— AIM —
Retype the lines below from the line with "Click the Sel Begin field showing 73502" to the line with "Action: point(1706,1020)", copying each one exactly.

(A block of data)
* START *

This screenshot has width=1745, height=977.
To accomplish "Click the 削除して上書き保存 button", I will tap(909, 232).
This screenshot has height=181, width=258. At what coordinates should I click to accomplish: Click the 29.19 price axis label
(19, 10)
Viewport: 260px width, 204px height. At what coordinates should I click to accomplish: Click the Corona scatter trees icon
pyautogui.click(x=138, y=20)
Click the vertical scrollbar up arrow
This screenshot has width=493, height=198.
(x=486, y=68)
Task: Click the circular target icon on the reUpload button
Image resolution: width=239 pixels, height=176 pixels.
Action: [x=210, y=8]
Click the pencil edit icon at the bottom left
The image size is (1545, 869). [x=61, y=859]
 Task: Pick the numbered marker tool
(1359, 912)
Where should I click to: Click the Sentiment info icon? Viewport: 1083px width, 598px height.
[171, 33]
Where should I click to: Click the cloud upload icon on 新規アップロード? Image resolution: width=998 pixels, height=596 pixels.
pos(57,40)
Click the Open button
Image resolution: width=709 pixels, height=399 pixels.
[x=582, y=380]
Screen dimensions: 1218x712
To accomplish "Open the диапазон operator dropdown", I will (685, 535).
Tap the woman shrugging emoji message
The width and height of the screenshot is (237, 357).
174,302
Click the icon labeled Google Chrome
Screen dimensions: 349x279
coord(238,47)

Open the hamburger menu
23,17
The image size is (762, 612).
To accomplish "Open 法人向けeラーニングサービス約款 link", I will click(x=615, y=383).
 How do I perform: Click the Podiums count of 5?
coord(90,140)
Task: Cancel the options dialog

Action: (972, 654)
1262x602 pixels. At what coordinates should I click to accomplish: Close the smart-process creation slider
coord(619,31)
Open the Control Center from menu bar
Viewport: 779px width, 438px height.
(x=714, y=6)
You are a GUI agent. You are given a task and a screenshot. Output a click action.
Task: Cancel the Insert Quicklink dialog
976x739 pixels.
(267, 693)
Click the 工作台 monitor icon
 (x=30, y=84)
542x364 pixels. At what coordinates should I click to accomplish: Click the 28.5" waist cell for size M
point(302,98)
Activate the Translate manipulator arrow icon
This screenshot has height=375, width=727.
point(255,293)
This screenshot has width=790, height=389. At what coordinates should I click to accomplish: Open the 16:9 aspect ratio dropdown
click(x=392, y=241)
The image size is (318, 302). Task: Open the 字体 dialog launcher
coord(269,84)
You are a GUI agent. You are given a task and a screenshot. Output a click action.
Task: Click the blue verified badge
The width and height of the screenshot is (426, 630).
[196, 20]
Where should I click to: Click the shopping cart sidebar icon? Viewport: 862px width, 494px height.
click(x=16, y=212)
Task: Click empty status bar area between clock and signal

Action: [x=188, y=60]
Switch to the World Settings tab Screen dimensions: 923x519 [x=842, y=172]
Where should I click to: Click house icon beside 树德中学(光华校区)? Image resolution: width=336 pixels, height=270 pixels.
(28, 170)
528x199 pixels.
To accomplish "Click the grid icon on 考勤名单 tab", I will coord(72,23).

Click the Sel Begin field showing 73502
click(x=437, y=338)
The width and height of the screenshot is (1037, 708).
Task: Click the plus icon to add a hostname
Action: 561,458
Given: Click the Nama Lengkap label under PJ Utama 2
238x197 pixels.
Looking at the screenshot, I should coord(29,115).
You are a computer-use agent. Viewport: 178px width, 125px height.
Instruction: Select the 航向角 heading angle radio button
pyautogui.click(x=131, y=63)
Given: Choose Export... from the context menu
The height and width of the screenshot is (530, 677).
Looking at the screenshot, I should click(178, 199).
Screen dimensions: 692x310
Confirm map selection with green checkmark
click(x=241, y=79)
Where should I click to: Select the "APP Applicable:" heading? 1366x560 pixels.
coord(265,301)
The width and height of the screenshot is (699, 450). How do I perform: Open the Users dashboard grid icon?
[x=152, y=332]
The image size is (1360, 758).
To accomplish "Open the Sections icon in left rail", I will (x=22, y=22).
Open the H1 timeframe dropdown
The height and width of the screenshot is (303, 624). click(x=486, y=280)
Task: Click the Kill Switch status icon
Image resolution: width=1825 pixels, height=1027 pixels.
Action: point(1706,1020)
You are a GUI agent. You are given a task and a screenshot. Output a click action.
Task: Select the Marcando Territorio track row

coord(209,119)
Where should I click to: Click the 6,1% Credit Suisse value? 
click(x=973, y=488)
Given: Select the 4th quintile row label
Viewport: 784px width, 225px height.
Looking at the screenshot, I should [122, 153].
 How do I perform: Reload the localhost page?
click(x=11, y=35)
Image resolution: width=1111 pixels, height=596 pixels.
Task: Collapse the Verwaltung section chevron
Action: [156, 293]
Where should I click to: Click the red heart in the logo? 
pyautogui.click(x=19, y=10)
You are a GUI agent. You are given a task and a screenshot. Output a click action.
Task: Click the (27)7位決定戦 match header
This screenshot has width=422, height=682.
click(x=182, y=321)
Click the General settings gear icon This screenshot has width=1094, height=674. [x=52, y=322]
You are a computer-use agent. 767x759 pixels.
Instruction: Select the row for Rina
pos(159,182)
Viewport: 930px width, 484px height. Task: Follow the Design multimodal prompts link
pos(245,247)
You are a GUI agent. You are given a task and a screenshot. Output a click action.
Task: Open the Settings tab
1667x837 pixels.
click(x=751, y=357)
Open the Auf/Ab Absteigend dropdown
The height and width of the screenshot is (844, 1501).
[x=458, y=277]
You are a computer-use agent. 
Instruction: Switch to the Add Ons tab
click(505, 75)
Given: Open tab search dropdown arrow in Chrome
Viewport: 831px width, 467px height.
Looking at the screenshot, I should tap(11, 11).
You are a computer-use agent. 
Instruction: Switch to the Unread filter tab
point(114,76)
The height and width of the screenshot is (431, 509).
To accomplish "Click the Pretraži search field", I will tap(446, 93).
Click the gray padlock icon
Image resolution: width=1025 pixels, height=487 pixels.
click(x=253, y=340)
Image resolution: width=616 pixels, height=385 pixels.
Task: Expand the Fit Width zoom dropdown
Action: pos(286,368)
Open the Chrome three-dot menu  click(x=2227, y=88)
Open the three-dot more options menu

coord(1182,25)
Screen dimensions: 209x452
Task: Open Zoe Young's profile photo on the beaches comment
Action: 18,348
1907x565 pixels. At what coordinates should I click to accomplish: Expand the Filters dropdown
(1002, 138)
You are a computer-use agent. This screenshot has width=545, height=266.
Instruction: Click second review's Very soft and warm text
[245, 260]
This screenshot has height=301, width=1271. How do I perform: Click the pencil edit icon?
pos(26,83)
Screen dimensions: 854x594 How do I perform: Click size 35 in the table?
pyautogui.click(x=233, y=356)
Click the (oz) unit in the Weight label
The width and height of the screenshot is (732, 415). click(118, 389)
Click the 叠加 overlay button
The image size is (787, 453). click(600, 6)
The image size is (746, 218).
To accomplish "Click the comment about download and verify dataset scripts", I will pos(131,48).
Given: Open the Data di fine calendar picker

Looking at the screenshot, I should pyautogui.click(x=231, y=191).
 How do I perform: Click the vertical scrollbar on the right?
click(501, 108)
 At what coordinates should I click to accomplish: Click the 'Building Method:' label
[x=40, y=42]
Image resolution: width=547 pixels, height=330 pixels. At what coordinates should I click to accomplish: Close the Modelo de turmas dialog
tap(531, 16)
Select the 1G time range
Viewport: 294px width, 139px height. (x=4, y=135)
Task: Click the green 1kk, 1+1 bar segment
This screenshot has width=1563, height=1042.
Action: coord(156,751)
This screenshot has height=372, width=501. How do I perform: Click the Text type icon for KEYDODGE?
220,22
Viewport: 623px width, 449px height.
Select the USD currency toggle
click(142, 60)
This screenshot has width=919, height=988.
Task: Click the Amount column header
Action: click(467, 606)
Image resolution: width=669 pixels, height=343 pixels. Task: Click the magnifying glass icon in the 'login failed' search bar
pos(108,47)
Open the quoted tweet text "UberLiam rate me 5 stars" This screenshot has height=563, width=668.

* END *

— TASK SOLUTION —
Click the Sel Begin field showing 73502
click(x=437, y=338)
The width and height of the screenshot is (1037, 708).
Task: Click the plus icon to add a hostname
Action: 561,458
Given: Click the Nama Lengkap label under PJ Utama 2
238x197 pixels.
Looking at the screenshot, I should coord(29,115).
You are a computer-use agent. Viewport: 178px width, 125px height.
Instruction: Select the 航向角 heading angle radio button
pyautogui.click(x=131, y=63)
Given: Choose Export... from the context menu
The height and width of the screenshot is (530, 677).
Looking at the screenshot, I should click(178, 199).
Screen dimensions: 692x310
Confirm map selection with green checkmark
click(x=241, y=79)
Where should I click to: Select the "APP Applicable:" heading? 1366x560 pixels.
coord(265,301)
The width and height of the screenshot is (699, 450). How do I perform: Open the Users dashboard grid icon?
[x=152, y=332]
The image size is (1360, 758).
To accomplish "Open the Sections icon in left rail", I will (x=22, y=22).
Open the H1 timeframe dropdown
The height and width of the screenshot is (303, 624). click(x=486, y=280)
Task: Click the Kill Switch status icon
Image resolution: width=1825 pixels, height=1027 pixels.
Action: point(1706,1020)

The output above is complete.